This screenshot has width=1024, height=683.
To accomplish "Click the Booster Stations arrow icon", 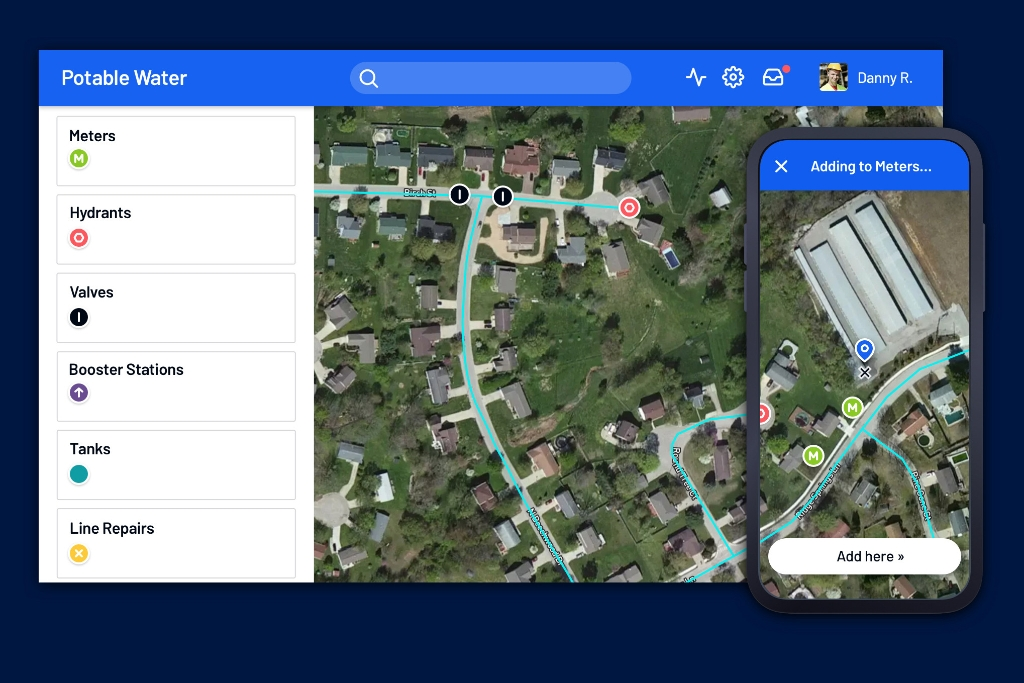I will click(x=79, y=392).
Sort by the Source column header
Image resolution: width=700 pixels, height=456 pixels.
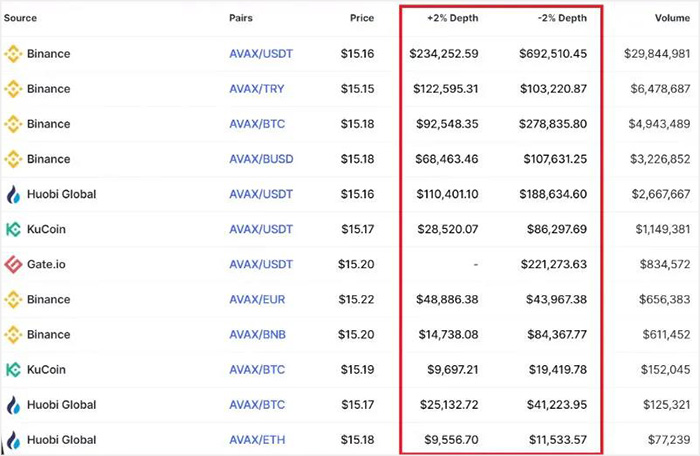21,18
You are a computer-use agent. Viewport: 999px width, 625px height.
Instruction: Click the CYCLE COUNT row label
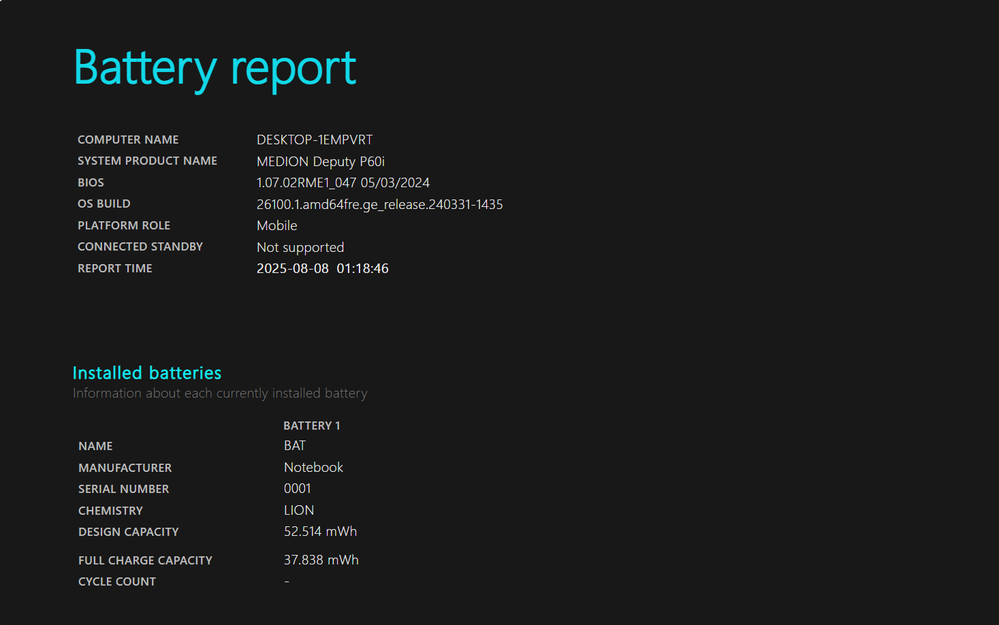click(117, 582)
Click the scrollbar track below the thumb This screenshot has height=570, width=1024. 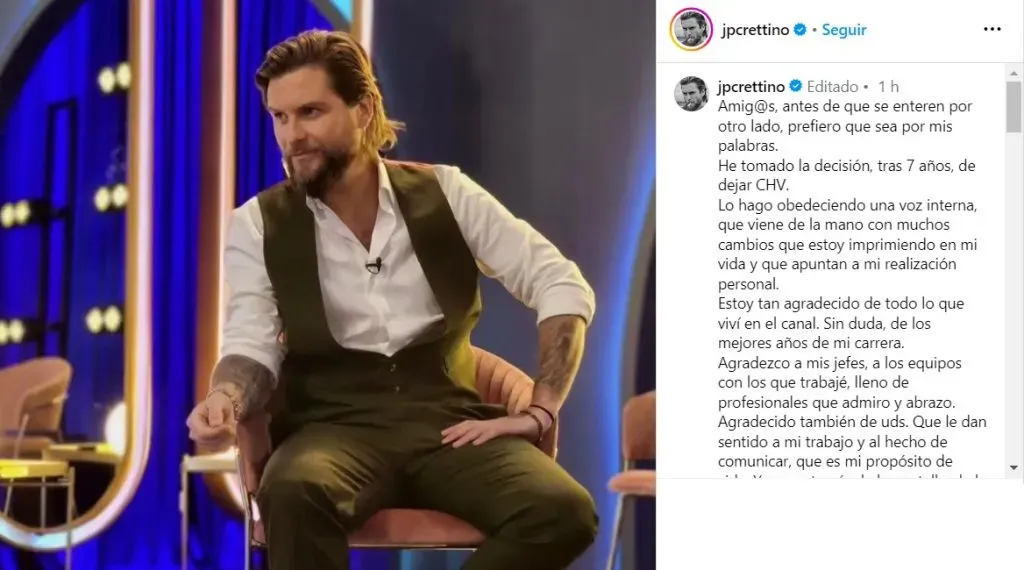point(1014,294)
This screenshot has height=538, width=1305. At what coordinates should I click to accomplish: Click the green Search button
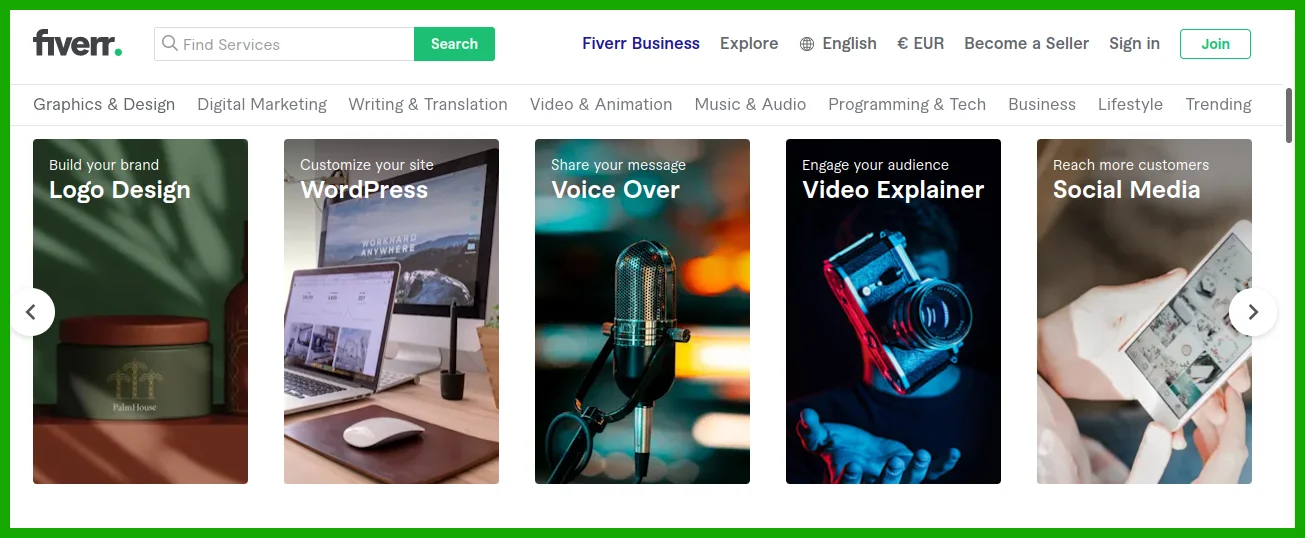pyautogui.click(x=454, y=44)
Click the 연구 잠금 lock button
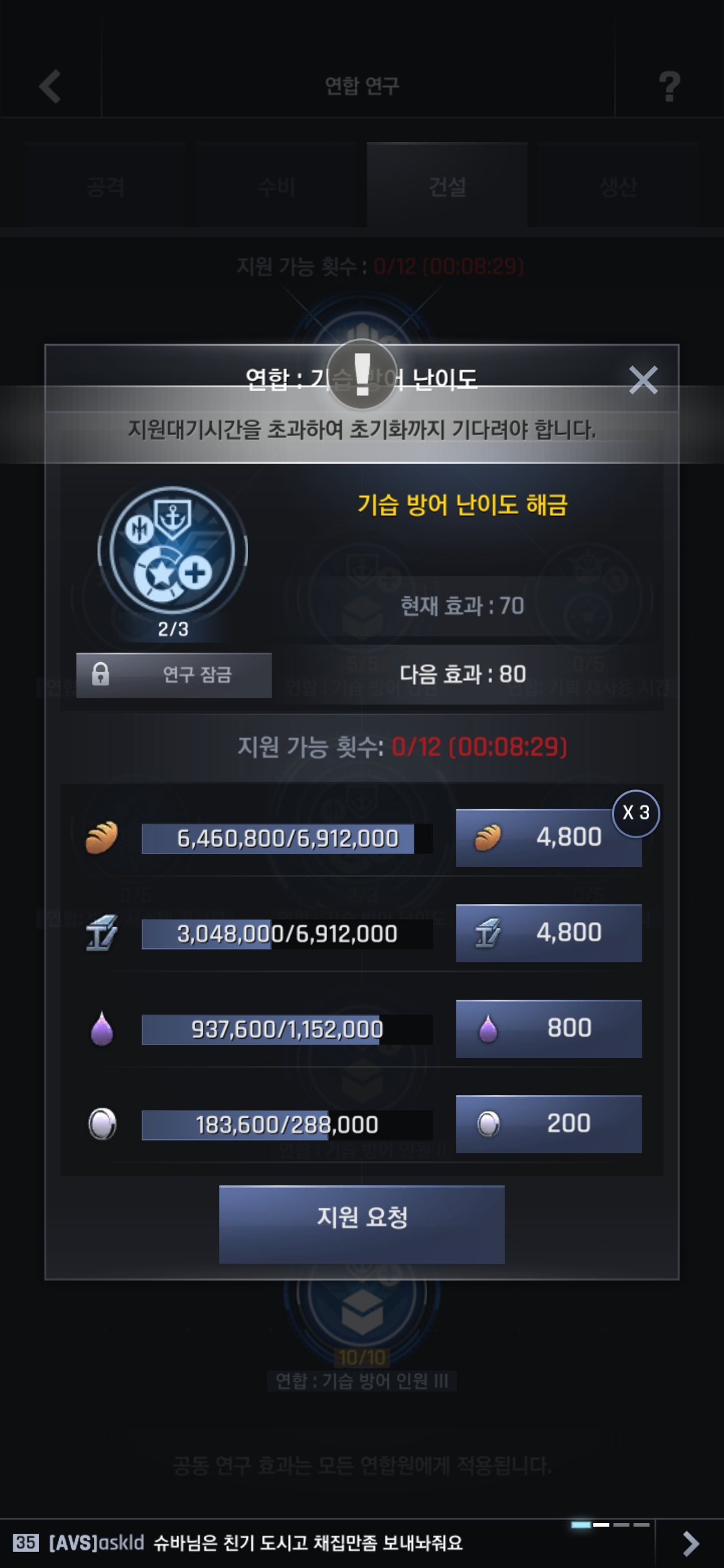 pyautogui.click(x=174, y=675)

...

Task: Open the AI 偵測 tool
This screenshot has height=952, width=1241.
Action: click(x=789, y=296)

==

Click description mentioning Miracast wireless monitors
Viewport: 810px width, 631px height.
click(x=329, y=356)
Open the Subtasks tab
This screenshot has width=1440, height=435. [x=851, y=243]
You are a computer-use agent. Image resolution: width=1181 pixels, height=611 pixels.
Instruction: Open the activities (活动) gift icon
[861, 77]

WHAT IS NEEDED: Copy every line above in which the string "computer" shows up.

ANSWER FOR THIS EXERCISE:
You are a computer-use agent. Viewport: 999px width, 625px height.
You are a computer-use agent. Image resolution: width=1181 pixels, height=611 pixels.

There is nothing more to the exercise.